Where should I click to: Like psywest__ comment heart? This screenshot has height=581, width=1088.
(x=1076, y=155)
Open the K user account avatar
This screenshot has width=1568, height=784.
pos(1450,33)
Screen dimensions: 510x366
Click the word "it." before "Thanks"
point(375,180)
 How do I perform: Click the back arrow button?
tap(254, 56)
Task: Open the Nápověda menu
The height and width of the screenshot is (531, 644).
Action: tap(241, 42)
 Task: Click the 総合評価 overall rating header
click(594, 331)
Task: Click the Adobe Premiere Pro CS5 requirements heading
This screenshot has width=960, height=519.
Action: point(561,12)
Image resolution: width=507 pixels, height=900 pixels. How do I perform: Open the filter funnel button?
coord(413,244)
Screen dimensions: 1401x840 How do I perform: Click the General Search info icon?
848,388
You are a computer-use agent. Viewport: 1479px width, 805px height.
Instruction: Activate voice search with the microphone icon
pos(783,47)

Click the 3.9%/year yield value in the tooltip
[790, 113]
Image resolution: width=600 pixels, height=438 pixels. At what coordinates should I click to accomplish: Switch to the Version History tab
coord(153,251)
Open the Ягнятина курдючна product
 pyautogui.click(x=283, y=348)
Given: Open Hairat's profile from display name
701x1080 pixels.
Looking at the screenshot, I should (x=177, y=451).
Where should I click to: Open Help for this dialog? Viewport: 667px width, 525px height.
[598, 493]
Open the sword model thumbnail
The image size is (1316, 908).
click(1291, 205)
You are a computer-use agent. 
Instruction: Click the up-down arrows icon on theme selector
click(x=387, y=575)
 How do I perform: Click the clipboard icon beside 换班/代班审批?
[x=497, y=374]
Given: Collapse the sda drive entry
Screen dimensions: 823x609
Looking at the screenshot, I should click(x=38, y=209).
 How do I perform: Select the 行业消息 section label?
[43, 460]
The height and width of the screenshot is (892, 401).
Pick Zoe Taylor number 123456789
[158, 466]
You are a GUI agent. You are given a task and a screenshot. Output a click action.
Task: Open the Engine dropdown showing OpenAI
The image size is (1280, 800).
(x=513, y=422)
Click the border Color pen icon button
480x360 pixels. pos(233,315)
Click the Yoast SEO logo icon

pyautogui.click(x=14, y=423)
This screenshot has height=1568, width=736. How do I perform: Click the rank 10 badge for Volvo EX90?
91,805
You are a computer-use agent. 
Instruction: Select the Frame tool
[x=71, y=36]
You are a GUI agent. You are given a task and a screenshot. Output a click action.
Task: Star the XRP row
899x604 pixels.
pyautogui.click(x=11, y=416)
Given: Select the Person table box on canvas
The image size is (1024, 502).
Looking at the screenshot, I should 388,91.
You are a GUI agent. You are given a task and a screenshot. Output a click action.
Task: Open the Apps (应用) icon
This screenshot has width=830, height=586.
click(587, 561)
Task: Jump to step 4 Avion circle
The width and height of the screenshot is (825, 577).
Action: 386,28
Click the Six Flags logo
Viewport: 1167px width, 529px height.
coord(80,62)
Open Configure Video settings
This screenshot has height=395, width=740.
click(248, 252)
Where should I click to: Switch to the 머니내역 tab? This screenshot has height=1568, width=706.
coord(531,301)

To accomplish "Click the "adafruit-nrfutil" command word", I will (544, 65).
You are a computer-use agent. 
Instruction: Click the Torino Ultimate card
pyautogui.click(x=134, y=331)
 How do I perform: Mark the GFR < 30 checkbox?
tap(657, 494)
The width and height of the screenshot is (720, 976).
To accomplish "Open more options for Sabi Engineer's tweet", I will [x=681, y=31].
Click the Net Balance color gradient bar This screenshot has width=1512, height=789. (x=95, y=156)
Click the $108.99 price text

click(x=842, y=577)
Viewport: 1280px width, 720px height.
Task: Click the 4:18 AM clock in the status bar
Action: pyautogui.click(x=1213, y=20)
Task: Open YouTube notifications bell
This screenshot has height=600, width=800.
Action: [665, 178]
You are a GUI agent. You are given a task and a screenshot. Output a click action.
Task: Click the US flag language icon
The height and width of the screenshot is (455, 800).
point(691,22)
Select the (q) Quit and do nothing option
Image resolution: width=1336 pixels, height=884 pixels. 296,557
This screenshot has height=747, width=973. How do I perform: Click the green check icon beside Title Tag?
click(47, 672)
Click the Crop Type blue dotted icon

→ **PROBLEM DETAILS**
Keeping each line intact, set down the entire listing once more.

→ **SOLUTION FOR THIS PROBLEM**
Where should I click to: Like psywest__ comment heart? This screenshot has height=581, width=1088.
(x=1076, y=155)
Open the K user account avatar
This screenshot has width=1568, height=784.
pos(1450,33)
Screen dimensions: 510x366
Click the word "it." before "Thanks"
point(375,180)
 How do I perform: Click the back arrow button?
tap(254, 56)
Task: Open the Nápověda menu
The height and width of the screenshot is (531, 644).
Action: tap(241, 42)
 Task: Click the 総合評価 overall rating header
click(594, 331)
Task: Click the Adobe Premiere Pro CS5 requirements heading
This screenshot has width=960, height=519.
Action: point(561,12)
Image resolution: width=507 pixels, height=900 pixels. How do I perform: Open the filter funnel button?
coord(413,244)
Screen dimensions: 1401x840 How do I perform: Click the General Search info icon?
848,388
You are a computer-use agent. Viewport: 1479px width, 805px height.
Instruction: Activate voice search with the microphone icon
pos(783,47)

Click the 3.9%/year yield value in the tooltip
[790, 113]
Image resolution: width=600 pixels, height=438 pixels. At what coordinates should I click to accomplish: Switch to the Version History tab
coord(153,251)
Open the Ягнятина курдючна product
 pyautogui.click(x=283, y=348)
Given: Open Hairat's profile from display name
701x1080 pixels.
Looking at the screenshot, I should (x=177, y=451).
Where should I click to: Open Help for this dialog? Viewport: 667px width, 525px height.
[598, 493]
Open the sword model thumbnail
The image size is (1316, 908).
click(1291, 205)
You are a computer-use agent. 
Instruction: Click the up-down arrows icon on theme selector
click(x=387, y=575)
 How do I perform: Click the clipboard icon beside 换班/代班审批?
[x=497, y=374]
Given: Collapse the sda drive entry
Screen dimensions: 823x609
Looking at the screenshot, I should click(x=38, y=209).
 How do I perform: Select the 行业消息 section label?
[43, 460]
The height and width of the screenshot is (892, 401).
Pick Zoe Taylor number 123456789
[158, 466]
You are a GUI agent. You are given a task and a screenshot. Output a click action.
Task: Open the Engine dropdown showing OpenAI
The image size is (1280, 800).
(x=513, y=422)
Click the border Color pen icon button
480x360 pixels. pos(233,315)
Click the Yoast SEO logo icon

pyautogui.click(x=14, y=423)
This screenshot has height=1568, width=736. How do I perform: Click the rank 10 badge for Volvo EX90?
91,805
You are a computer-use agent. 
Instruction: Select the Frame tool
[x=71, y=36]
You are a GUI agent. You are given a task and a screenshot. Output a click action.
Task: Star the XRP row
899x604 pixels.
pyautogui.click(x=11, y=416)
Given: Select the Person table box on canvas
The image size is (1024, 502).
Looking at the screenshot, I should 388,91.
You are a GUI agent. You are given a task and a screenshot. Output a click action.
Task: Open the Apps (应用) icon
This screenshot has width=830, height=586.
click(587, 561)
Task: Jump to step 4 Avion circle
The width and height of the screenshot is (825, 577).
Action: 386,28
Click the Six Flags logo
Viewport: 1167px width, 529px height.
coord(80,62)
Open Configure Video settings
This screenshot has height=395, width=740.
click(248, 252)
Where should I click to: Switch to the 머니내역 tab? This screenshot has height=1568, width=706.
coord(531,301)

To accomplish "Click the "adafruit-nrfutil" command word", I will (544, 65).
You are a computer-use agent. 
Instruction: Click the Torino Ultimate card
pyautogui.click(x=134, y=331)
 How do I perform: Mark the GFR < 30 checkbox?
tap(657, 494)
The width and height of the screenshot is (720, 976).
To accomplish "Open more options for Sabi Engineer's tweet", I will [x=681, y=31].
Click the Net Balance color gradient bar This screenshot has width=1512, height=789. (x=95, y=156)
Click the $108.99 price text

click(x=842, y=577)
Viewport: 1280px width, 720px height.
Task: Click the 4:18 AM clock in the status bar
Action: pyautogui.click(x=1213, y=20)
Task: Open YouTube notifications bell
This screenshot has height=600, width=800.
Action: [665, 178]
You are a GUI agent. You are given a task and a screenshot. Output a click action.
Task: Click the US flag language icon
The height and width of the screenshot is (455, 800).
point(691,22)
Select the (q) Quit and do nothing option
Image resolution: width=1336 pixels, height=884 pixels. 296,557
This screenshot has height=747, width=973. How do I perform: Click the green check icon beside Title Tag?
click(47, 672)
Click the Crop Type blue dotted icon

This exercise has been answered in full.